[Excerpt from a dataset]

○ ○ ○ ○ ○

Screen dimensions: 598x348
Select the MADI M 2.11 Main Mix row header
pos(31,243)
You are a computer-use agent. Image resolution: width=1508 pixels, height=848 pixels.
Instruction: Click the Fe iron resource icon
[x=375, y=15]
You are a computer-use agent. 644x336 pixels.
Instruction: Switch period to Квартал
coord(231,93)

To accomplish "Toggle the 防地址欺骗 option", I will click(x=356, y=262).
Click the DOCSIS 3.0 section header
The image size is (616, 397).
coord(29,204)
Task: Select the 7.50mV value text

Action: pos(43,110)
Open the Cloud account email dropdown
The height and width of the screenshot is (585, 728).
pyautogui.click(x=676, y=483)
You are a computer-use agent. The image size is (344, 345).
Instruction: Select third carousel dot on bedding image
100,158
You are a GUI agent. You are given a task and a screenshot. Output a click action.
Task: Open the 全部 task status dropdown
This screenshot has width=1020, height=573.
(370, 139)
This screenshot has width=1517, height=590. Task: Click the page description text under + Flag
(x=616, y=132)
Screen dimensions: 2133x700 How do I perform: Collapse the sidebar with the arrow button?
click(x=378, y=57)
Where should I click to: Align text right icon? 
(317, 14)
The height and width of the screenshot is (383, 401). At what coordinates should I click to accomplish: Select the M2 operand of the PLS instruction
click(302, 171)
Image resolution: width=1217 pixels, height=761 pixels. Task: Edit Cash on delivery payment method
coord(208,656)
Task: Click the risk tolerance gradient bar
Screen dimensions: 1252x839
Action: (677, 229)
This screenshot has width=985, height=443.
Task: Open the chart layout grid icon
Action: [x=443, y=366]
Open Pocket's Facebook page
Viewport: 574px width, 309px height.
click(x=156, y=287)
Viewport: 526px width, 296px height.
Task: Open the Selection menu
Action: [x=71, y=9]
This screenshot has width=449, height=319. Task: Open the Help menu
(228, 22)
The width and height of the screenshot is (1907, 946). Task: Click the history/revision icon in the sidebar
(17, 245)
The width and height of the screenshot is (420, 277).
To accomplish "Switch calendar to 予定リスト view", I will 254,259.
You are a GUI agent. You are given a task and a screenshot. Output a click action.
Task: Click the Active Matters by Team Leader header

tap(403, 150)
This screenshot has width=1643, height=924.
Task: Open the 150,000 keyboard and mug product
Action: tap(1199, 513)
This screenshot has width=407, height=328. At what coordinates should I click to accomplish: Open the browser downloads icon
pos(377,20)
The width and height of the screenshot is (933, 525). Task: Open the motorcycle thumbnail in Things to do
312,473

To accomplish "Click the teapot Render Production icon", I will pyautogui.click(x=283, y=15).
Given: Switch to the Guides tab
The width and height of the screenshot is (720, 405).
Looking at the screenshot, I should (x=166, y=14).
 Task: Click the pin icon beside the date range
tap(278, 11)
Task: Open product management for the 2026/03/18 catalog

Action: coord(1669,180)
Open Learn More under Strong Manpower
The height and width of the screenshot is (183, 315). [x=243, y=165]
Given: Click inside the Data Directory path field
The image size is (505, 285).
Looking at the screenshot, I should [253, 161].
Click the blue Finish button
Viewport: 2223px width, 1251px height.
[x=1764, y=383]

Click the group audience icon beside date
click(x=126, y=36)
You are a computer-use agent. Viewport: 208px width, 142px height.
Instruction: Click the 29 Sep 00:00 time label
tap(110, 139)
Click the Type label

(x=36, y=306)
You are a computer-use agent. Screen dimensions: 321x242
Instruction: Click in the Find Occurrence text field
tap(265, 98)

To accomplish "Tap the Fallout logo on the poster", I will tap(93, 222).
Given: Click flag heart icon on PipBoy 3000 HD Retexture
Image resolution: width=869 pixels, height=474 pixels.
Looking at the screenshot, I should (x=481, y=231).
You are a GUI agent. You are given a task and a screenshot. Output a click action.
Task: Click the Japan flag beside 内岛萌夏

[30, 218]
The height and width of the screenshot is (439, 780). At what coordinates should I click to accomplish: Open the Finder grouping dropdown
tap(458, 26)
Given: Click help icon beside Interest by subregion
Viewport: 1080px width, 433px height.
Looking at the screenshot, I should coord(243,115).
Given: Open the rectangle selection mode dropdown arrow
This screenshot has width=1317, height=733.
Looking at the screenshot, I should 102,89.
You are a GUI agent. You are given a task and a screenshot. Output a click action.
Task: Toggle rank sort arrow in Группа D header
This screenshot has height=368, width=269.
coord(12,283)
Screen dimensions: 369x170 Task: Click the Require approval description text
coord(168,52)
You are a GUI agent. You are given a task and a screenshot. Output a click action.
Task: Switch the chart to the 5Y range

○ ○ ○ ○ ○

§ Task directions: Gather every line in the entries above that contains the string "page", and copy each of those lines out.

§ Answer for the task:
This screenshot has width=1517, height=590. Task: Click the page description text under + Flag
Open Pocket's Facebook page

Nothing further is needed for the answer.